I'm taking two rifles: 30-06 WWII Springfield for plains game and a Mauser 98 in 404 Jeffery. Everyone encouraged me to hold out for a magnum action when I built my 404 (everyone but Duane Wiebe, a custom gunmaker from Bellingham, WA - he was confident I could handle converting a 98). I'm glad I followed my heart and went with the shorter action. I'm not sure about the cycling speed but if the gun were any heavier I'd have to hunt with a forklift.

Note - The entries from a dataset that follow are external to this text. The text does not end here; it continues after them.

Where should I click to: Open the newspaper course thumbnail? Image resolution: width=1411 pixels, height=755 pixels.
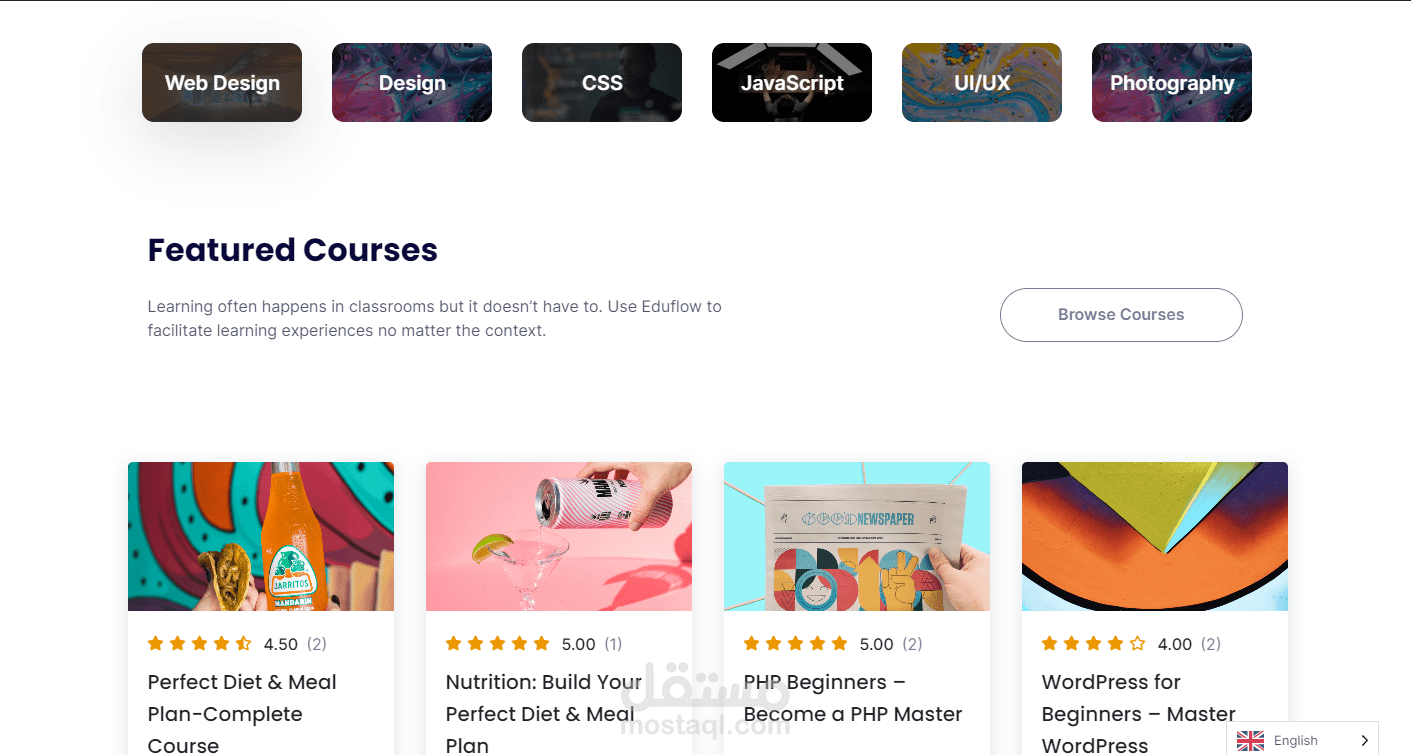(857, 536)
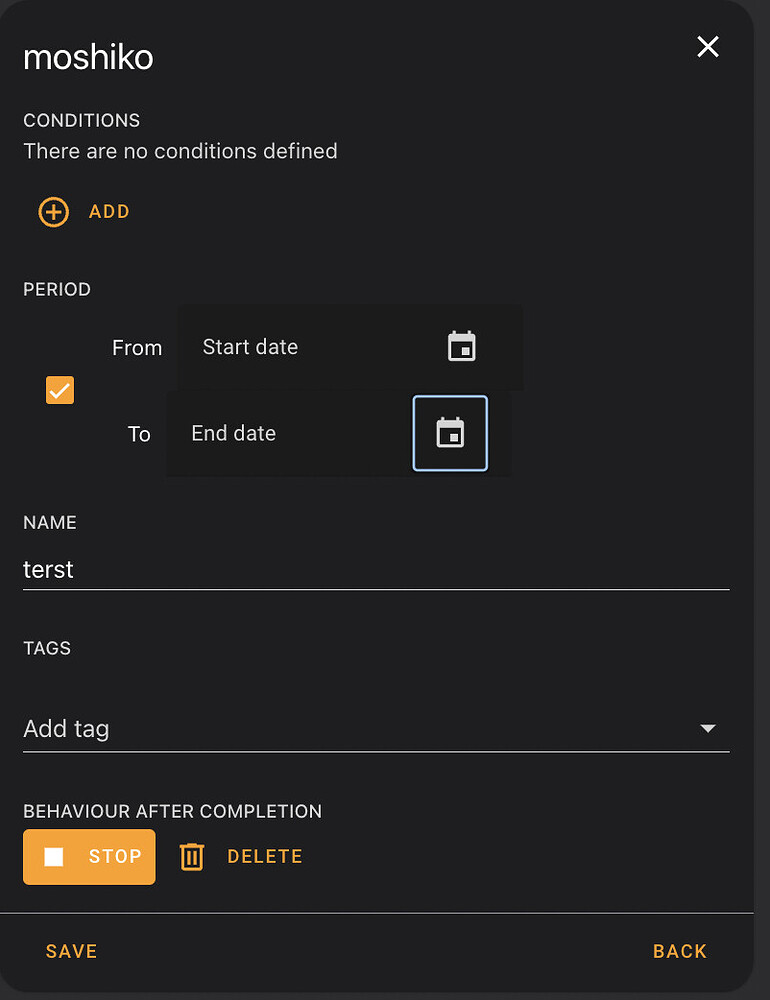Close the moshiko dialog with the X
770x1000 pixels.
[707, 46]
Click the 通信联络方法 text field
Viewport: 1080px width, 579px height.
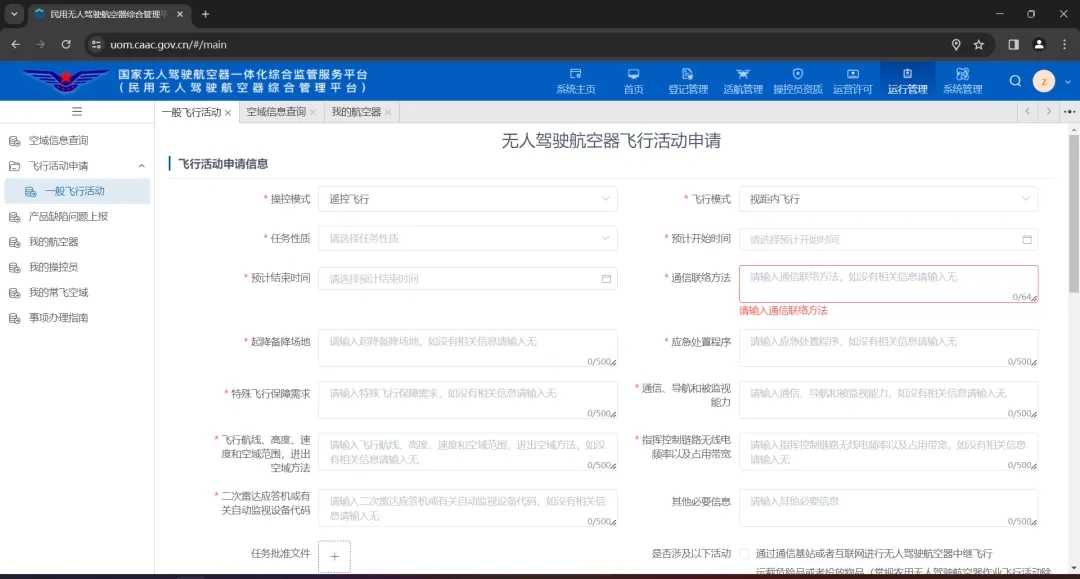(888, 283)
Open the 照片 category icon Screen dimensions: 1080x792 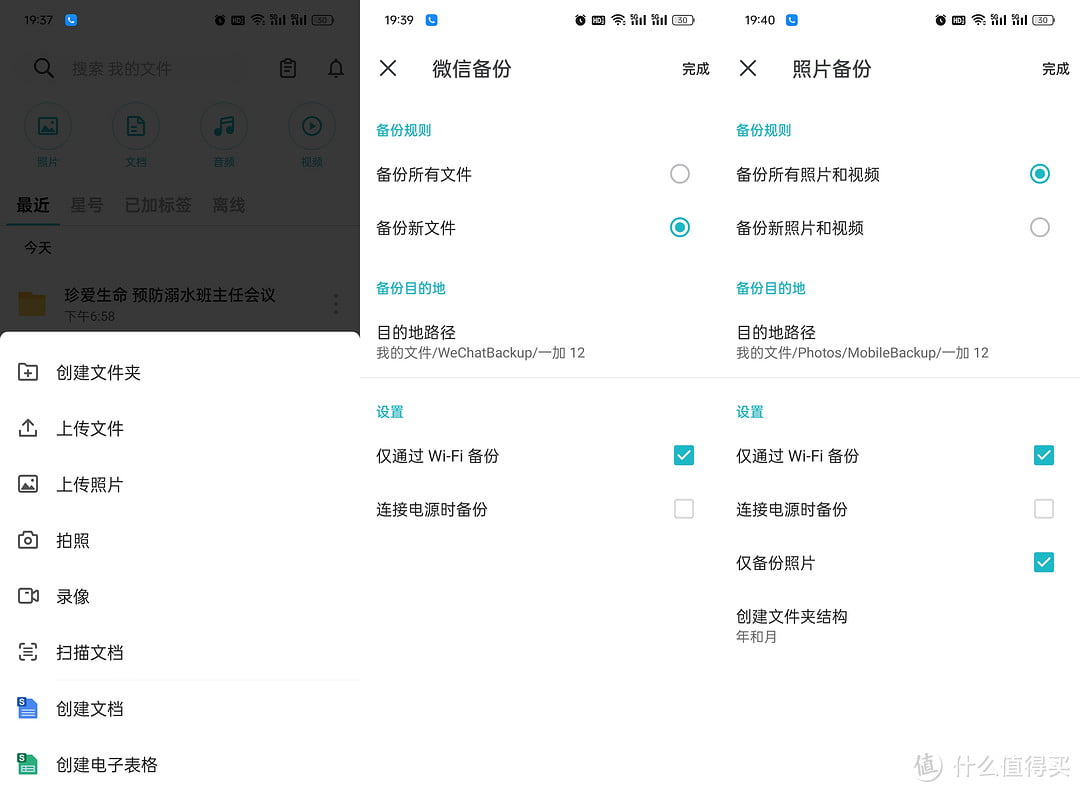pos(47,125)
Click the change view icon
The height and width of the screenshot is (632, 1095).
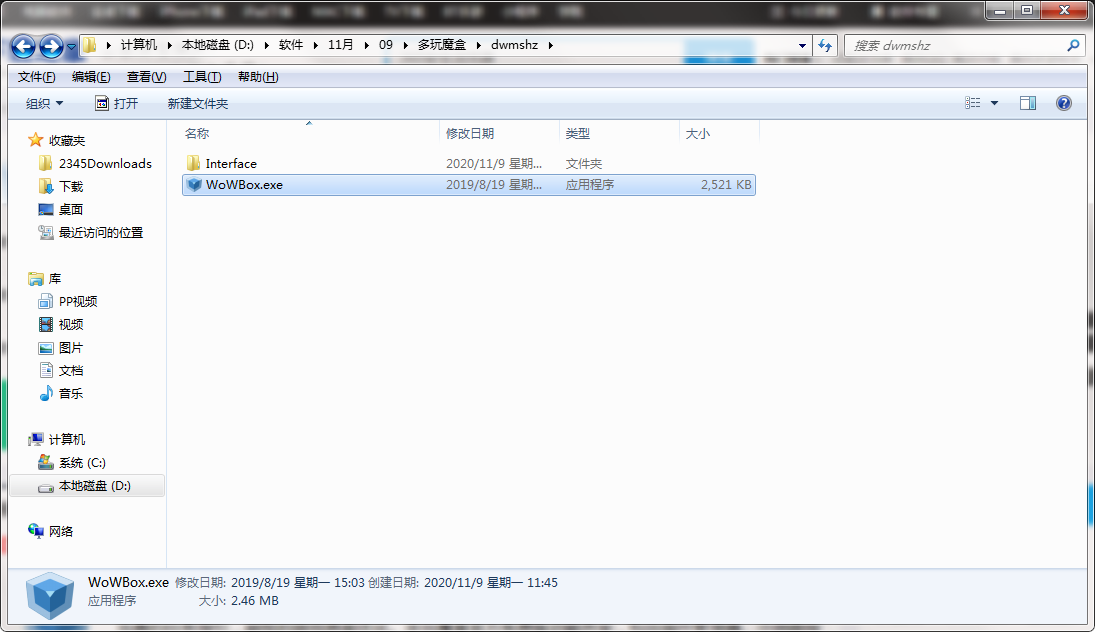point(973,103)
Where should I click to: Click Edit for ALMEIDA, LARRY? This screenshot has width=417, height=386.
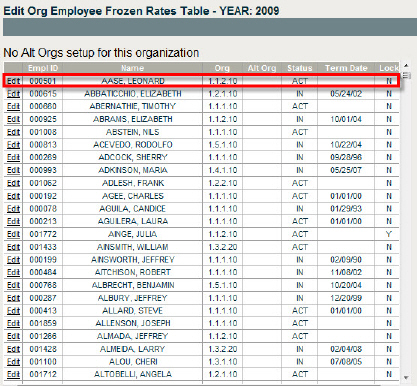pyautogui.click(x=13, y=349)
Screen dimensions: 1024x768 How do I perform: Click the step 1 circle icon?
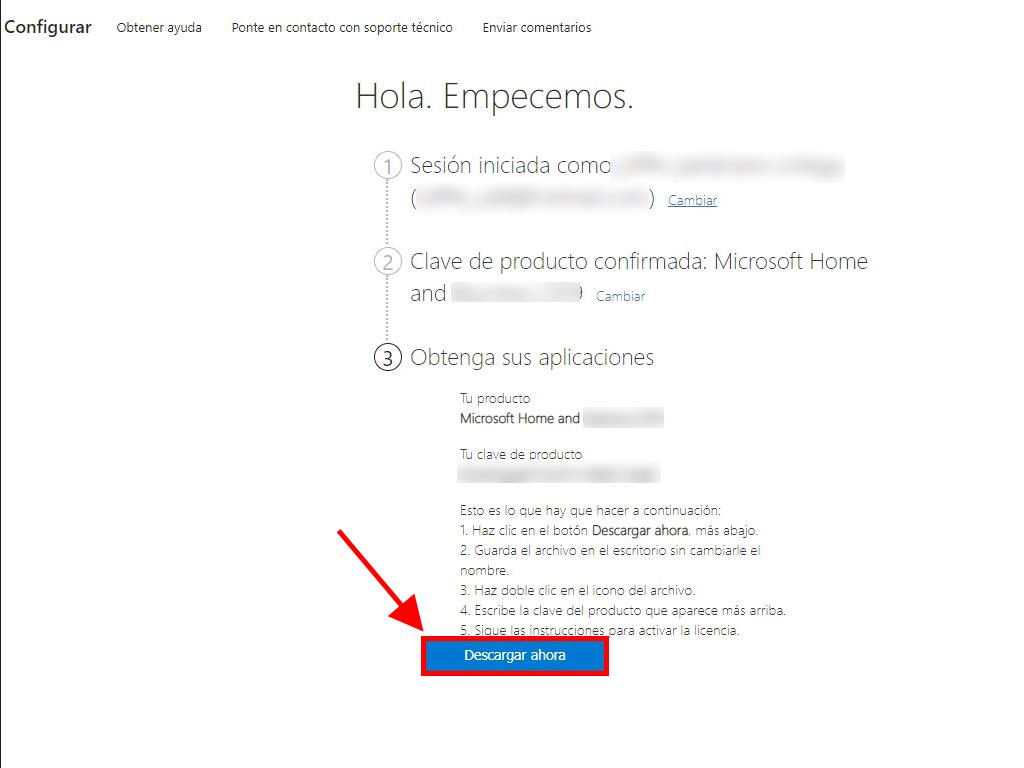coord(387,166)
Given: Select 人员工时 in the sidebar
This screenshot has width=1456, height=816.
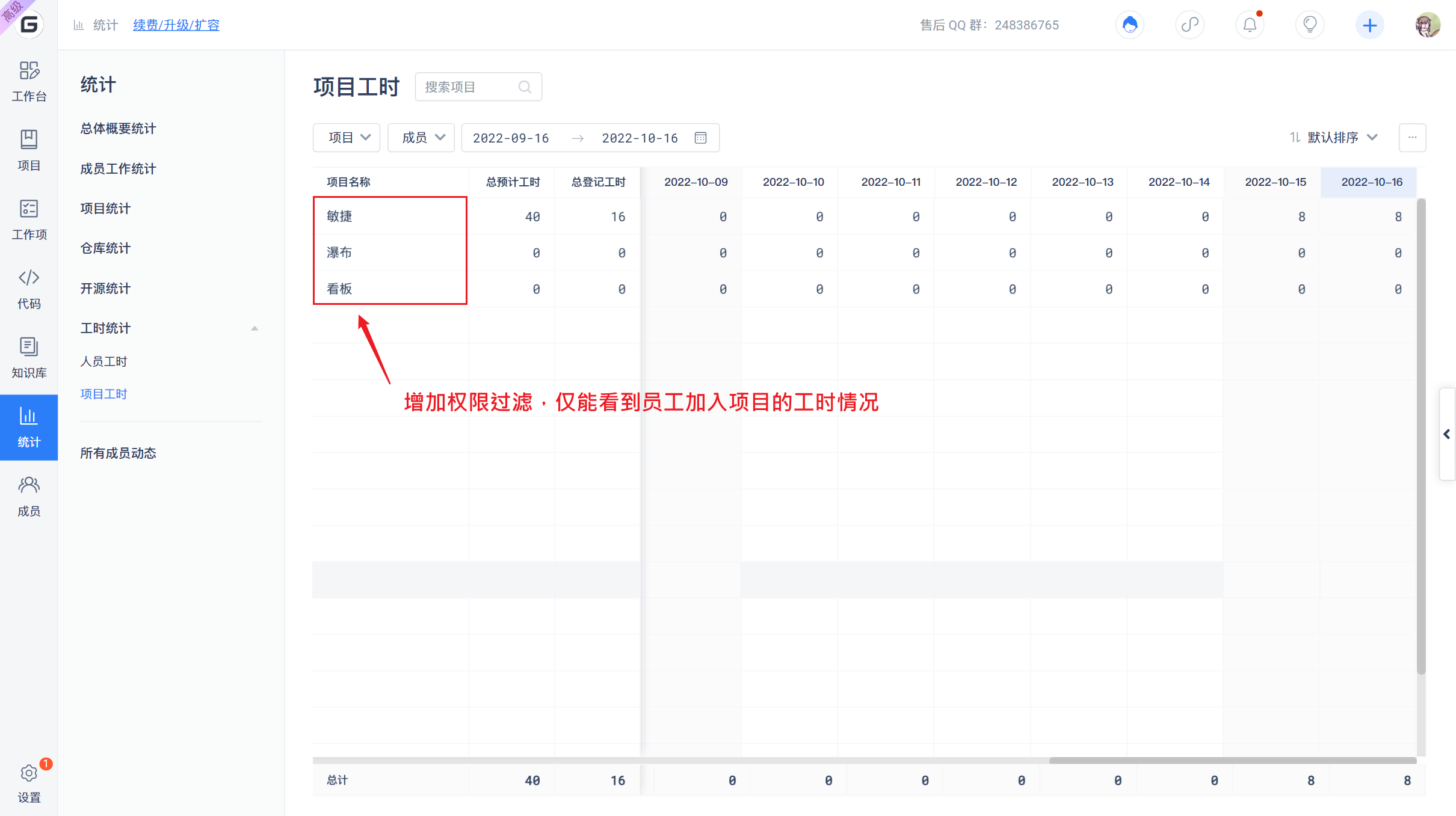Looking at the screenshot, I should click(103, 361).
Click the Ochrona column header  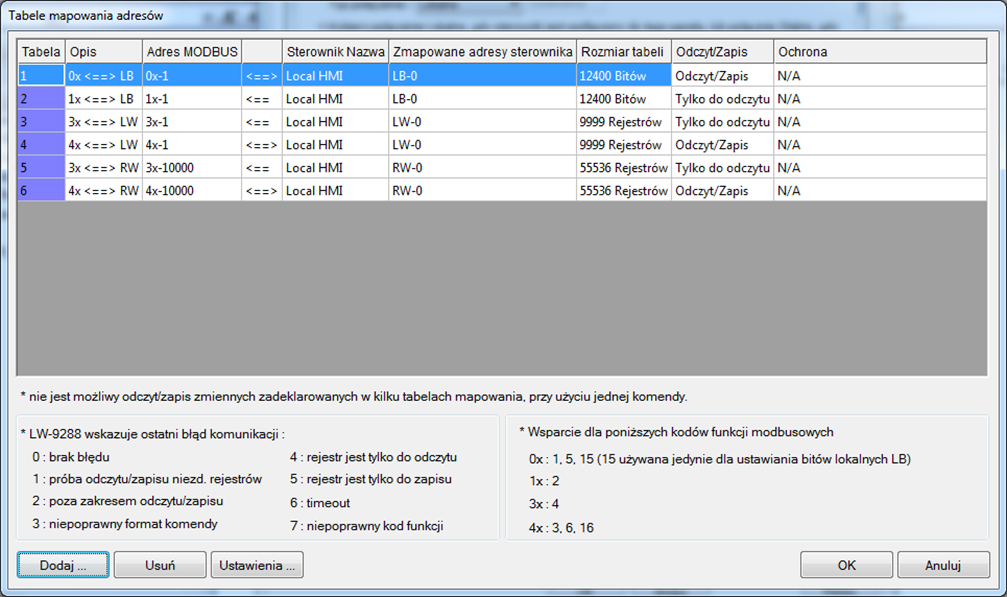pos(880,52)
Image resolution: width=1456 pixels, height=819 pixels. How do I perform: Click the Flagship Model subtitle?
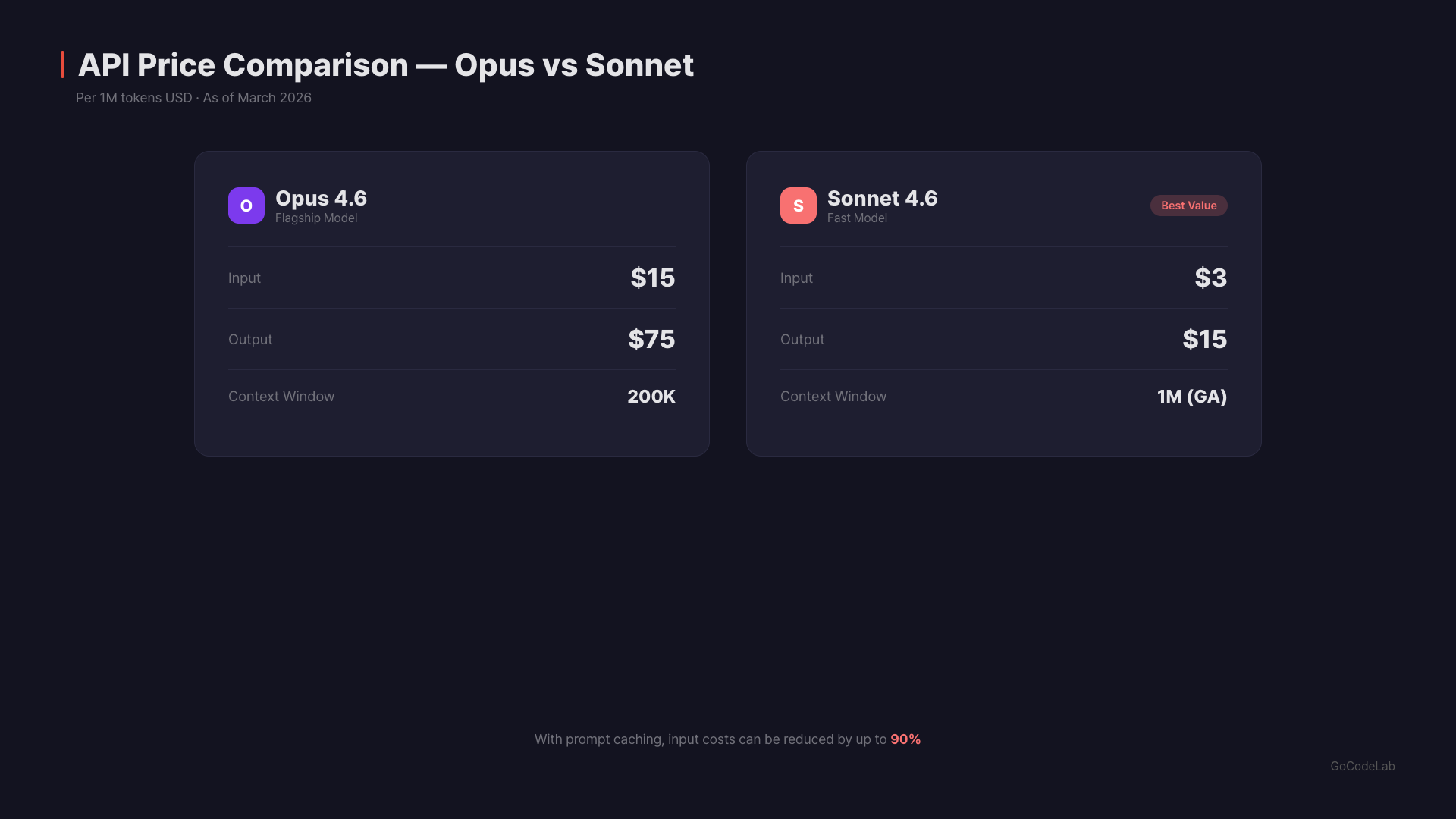click(316, 218)
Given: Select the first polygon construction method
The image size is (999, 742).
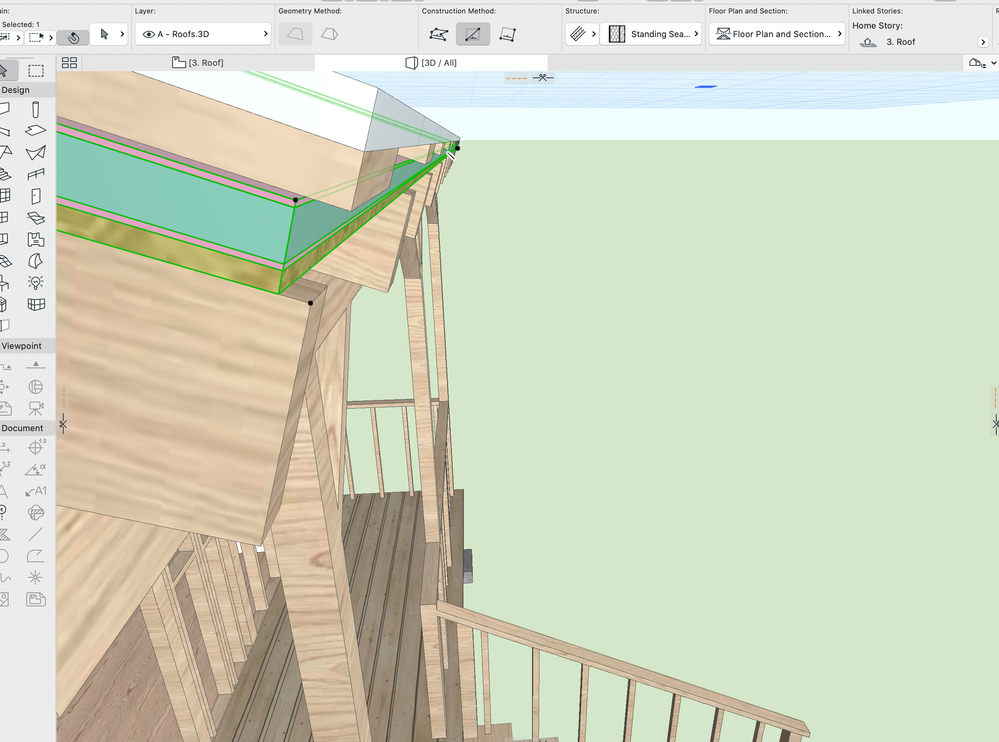Looking at the screenshot, I should [438, 34].
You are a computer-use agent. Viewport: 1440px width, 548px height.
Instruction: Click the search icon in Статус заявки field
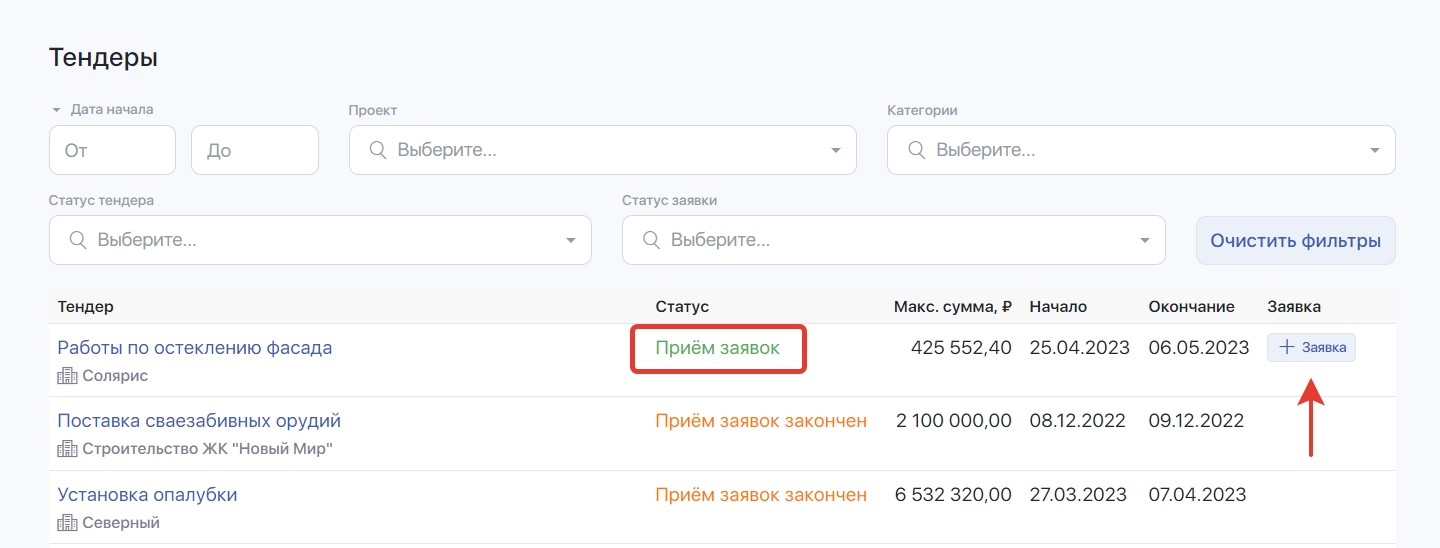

If you can get to a skeet range and practice shooting clays low gun (target pulled with gun down in ready position, mount, acquire, and fire), that will benefit you greatly. Shooting moving targets is apples and oranges compared to shooting off the bench or sticks. Like a skeet shotgun, your rifle and sights (scope or iron) need to fit perfectly for shooting moving targets. Yes, skeet is shot with a shotgun not a rifle but the principles are the same. The problem most folks have with shooting moving targets with a rifle is lack of follow through. Skeet should help with that. Maybe I'm presumptuous. Perhaps you know all this already. Hope it helps ... someone.
PS: When you can hit targets consistently low gun from skeet station eight, you are ready for charging buffalo. More than ready. I'm old and half blind so I usually shoot that one high gun.